Priced at $349, the Apple HomePod saw more pent-up demand at launch than virtually all of its competition, save for one budget-priced smartspeaker: Amazon's $50-and-under Echo Dot.
Day-one sales of HomePod were tracked by NPD, though no actual hard sales data was given. The research firm found that preorders for the HomePod were higher than all competing products, including the likes the Sonos One and Google Home Max.
The lone exception was the Amazon Echo Dot, which the online retailer has positioned as something of an impulse buy. The entry-level personal assistant sells for $49, but has been discounted to as little as $30 in various sales.
The Echo Dot targets a far different audience than Apple's forthcoming $349 HomePod. Apple, instead, has positioned the HomePod as a high-end speaker for music lovers, while Siri-driven personal assistant capabilities are a side benefit of the hardware.
NPD expects that Bluetooth headphones and wireless speakers will see double-digit growth by the end of 2018. The firm noted that Apple's AirPods were the top-selling headphone product by the end of 2017, based on both dollars and units.

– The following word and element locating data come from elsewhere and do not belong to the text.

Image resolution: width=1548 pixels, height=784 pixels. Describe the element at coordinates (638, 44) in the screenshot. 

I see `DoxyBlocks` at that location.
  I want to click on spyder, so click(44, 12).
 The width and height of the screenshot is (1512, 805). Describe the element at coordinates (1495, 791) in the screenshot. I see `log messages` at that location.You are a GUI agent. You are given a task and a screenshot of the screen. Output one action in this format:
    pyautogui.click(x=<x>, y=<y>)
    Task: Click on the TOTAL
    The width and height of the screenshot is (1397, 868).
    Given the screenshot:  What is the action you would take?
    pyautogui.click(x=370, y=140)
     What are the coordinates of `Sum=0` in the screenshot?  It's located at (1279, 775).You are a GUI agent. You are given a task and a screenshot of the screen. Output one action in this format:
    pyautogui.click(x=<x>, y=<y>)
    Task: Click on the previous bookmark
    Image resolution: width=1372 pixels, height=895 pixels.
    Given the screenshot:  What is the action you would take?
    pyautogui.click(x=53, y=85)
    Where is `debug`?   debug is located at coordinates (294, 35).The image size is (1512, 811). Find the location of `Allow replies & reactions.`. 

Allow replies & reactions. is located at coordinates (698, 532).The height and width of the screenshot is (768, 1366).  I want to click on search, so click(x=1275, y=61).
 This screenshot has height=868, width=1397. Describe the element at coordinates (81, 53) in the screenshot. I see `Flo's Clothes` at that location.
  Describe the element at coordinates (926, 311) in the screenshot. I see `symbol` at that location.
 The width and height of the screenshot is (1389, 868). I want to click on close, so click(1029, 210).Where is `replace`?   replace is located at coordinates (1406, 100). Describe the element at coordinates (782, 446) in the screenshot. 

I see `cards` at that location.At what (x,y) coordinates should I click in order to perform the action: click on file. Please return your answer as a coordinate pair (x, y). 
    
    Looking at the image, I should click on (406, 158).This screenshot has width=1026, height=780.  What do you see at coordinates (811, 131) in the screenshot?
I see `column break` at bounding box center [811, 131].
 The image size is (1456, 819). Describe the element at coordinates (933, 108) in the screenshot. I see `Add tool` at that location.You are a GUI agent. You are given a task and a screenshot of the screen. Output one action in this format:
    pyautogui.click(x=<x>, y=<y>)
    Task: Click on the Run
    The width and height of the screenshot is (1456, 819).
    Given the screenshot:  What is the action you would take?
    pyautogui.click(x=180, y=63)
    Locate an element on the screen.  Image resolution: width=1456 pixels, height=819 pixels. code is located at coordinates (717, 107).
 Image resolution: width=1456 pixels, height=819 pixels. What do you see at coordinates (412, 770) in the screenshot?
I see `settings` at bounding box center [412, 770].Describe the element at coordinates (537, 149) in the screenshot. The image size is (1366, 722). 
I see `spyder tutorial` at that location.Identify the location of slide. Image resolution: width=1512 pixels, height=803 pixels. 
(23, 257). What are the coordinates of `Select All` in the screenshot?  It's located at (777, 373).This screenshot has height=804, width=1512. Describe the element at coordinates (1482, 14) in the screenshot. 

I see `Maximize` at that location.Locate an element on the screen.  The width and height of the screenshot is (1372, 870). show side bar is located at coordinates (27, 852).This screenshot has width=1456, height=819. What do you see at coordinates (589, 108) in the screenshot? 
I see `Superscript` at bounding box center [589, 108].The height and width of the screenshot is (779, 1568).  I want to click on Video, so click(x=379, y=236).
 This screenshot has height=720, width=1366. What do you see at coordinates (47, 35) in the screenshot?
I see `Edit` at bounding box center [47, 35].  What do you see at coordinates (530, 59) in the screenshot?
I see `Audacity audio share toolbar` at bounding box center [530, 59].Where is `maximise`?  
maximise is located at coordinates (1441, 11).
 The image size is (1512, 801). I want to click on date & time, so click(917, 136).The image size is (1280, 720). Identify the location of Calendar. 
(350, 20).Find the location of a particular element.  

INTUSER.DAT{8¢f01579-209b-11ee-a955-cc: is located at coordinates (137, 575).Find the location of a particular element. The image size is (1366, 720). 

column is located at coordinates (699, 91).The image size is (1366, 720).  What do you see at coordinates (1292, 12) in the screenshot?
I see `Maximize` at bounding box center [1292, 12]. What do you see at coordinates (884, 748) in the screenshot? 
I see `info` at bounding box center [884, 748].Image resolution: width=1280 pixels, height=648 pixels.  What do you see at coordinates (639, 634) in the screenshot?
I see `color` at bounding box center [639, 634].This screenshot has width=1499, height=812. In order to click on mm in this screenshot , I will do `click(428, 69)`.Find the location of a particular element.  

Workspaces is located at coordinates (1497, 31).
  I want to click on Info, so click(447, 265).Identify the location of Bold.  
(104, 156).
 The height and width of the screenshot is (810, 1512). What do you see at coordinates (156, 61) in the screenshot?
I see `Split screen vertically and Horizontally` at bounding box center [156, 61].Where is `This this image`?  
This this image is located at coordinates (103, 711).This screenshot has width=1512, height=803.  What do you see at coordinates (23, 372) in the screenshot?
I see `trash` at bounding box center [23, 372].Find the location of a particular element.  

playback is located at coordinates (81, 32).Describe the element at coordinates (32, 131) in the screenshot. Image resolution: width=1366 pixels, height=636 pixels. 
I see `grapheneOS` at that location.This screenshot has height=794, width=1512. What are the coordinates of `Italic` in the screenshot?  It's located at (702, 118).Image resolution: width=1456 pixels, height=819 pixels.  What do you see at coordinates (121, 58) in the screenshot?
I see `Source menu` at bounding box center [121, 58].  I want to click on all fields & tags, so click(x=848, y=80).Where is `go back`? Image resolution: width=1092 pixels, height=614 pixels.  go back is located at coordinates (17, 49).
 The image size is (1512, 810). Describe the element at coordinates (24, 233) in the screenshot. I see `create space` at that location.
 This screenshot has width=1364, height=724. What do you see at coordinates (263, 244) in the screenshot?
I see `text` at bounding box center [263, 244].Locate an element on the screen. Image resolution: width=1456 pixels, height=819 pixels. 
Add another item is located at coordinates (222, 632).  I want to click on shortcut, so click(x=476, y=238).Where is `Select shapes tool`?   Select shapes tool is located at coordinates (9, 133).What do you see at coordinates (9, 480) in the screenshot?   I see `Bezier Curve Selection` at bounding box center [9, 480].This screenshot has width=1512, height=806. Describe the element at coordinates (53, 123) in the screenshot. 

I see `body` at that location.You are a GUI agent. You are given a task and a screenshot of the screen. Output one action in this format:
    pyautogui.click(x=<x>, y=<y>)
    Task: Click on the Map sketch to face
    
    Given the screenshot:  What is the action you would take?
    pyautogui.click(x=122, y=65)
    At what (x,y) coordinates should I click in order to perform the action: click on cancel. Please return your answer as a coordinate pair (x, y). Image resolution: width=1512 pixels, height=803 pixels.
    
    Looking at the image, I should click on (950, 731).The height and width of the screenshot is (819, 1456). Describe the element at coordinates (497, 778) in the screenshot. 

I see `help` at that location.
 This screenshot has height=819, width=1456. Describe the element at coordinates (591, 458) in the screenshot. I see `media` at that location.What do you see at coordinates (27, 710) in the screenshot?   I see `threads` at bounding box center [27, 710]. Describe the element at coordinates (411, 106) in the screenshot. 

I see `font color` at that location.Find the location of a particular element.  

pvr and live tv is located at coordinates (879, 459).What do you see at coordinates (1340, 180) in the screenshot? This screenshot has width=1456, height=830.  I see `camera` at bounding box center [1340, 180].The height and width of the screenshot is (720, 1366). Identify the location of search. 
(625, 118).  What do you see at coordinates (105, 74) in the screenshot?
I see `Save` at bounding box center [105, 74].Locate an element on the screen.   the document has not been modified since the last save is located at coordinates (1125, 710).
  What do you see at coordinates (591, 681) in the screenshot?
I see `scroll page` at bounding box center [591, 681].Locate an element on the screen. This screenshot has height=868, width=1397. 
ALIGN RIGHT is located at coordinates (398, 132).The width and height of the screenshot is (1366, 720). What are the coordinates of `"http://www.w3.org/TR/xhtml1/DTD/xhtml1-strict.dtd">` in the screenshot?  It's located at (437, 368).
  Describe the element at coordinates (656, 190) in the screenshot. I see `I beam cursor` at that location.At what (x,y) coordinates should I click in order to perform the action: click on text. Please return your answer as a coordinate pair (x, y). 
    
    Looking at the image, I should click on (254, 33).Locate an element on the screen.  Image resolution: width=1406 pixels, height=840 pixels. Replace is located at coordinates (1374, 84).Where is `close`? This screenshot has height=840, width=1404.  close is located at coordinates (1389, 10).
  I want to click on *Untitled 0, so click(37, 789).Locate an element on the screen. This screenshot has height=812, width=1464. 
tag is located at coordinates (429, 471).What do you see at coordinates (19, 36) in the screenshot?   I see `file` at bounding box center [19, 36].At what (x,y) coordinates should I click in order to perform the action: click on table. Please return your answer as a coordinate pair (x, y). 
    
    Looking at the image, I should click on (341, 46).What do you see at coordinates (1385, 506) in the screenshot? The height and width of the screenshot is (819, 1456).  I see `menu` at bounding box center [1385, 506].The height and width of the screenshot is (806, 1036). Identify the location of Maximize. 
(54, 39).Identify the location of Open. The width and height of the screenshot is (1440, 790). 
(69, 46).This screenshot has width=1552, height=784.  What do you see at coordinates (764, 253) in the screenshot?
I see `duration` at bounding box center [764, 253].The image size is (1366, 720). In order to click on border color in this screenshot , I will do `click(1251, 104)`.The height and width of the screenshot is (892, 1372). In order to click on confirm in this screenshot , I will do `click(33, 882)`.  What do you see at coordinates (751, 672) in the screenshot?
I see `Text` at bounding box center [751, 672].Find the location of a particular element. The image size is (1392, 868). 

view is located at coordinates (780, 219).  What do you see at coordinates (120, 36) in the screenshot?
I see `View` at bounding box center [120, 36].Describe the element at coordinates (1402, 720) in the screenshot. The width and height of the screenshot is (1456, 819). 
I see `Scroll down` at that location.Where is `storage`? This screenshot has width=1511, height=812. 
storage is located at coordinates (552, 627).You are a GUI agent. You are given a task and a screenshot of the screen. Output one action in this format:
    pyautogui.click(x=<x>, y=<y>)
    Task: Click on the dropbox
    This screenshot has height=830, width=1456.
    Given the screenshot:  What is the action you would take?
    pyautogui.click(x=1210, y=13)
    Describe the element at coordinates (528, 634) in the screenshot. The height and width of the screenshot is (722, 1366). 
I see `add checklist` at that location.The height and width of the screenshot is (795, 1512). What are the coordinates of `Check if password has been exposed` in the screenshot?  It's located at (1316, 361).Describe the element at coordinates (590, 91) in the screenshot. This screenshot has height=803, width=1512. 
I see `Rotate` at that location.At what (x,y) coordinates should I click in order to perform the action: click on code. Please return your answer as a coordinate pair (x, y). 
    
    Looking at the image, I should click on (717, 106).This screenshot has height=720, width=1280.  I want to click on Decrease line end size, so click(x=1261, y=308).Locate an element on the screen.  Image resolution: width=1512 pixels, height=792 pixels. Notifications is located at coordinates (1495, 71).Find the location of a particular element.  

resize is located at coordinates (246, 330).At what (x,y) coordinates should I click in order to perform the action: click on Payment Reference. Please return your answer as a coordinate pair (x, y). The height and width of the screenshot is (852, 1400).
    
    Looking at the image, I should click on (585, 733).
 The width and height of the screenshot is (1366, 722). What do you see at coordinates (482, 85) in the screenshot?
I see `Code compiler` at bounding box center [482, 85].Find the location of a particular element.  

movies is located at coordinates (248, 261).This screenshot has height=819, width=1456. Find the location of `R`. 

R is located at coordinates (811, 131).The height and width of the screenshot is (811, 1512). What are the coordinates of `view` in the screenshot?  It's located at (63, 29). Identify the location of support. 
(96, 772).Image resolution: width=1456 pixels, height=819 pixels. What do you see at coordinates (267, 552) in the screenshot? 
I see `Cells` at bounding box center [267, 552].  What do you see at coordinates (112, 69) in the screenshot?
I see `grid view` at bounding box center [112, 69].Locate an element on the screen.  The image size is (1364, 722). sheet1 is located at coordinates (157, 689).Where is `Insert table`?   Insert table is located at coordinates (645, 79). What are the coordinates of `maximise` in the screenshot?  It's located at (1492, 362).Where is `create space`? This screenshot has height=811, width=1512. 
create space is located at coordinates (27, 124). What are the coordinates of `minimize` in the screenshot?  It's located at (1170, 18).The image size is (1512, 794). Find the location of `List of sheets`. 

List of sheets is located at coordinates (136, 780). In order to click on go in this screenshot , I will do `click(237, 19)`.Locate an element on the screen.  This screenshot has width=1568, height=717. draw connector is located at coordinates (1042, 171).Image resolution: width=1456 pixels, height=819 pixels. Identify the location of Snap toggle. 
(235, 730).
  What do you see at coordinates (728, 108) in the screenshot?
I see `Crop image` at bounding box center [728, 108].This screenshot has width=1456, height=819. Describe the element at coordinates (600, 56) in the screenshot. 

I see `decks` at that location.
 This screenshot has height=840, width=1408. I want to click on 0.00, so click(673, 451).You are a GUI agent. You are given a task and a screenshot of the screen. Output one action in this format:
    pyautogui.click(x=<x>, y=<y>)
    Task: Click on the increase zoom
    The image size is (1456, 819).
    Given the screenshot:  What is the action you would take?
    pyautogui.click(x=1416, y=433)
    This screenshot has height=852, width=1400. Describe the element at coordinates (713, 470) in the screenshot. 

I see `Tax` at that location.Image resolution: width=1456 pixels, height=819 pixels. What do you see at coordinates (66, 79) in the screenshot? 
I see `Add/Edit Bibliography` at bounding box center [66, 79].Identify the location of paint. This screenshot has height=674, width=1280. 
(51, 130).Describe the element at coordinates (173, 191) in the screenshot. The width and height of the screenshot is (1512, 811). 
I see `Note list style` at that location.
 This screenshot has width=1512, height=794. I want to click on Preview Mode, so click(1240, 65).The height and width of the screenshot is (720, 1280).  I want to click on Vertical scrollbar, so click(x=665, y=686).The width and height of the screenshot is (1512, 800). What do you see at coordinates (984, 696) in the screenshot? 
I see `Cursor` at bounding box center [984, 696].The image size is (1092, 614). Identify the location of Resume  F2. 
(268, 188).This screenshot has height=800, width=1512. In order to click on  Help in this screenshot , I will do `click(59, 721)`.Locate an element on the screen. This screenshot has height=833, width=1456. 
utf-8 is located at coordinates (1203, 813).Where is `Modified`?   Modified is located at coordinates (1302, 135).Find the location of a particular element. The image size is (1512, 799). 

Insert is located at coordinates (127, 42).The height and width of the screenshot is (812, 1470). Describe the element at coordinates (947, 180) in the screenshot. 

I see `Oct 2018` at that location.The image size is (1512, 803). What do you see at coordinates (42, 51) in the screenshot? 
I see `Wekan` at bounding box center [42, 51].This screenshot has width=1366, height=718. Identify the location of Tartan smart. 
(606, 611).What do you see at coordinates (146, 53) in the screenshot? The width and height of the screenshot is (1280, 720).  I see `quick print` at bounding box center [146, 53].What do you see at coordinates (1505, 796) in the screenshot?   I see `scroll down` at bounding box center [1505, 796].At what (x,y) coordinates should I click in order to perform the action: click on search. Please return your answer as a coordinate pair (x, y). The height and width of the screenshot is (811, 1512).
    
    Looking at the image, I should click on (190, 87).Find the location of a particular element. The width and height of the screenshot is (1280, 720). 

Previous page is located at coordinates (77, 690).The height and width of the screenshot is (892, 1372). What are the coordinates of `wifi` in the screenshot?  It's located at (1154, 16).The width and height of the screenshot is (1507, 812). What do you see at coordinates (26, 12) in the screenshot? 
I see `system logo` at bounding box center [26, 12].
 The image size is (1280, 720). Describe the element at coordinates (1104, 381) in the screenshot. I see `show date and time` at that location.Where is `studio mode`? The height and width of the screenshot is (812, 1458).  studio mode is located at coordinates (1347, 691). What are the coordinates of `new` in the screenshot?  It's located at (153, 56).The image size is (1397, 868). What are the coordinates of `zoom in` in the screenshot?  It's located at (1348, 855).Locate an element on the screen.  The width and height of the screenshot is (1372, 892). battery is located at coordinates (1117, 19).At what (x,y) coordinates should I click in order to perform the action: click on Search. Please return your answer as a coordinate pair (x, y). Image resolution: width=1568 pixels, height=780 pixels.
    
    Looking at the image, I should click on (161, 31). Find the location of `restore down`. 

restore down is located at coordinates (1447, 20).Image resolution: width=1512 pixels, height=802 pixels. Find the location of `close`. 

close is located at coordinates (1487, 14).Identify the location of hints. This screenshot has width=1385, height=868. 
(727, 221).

Combining the Beats brand with AirPods gives Apple a whopping 44 percent of all dollar sales, not just wireless, in the headphone space. With HomePod targeting the high end of the speaker business, the company now looks to take a chunk out of existing players like Bose and Harman Kardon.
Apple is rumored to expand its non-Beats headphone lineup with a new wireless over-ear model said to arrive as soon as this year. According to analyst Ming-Chi Kuo of KGI Securities, Apple aims to deliver a product that boasts the convenience of AirPods, but with better acoustic qualities.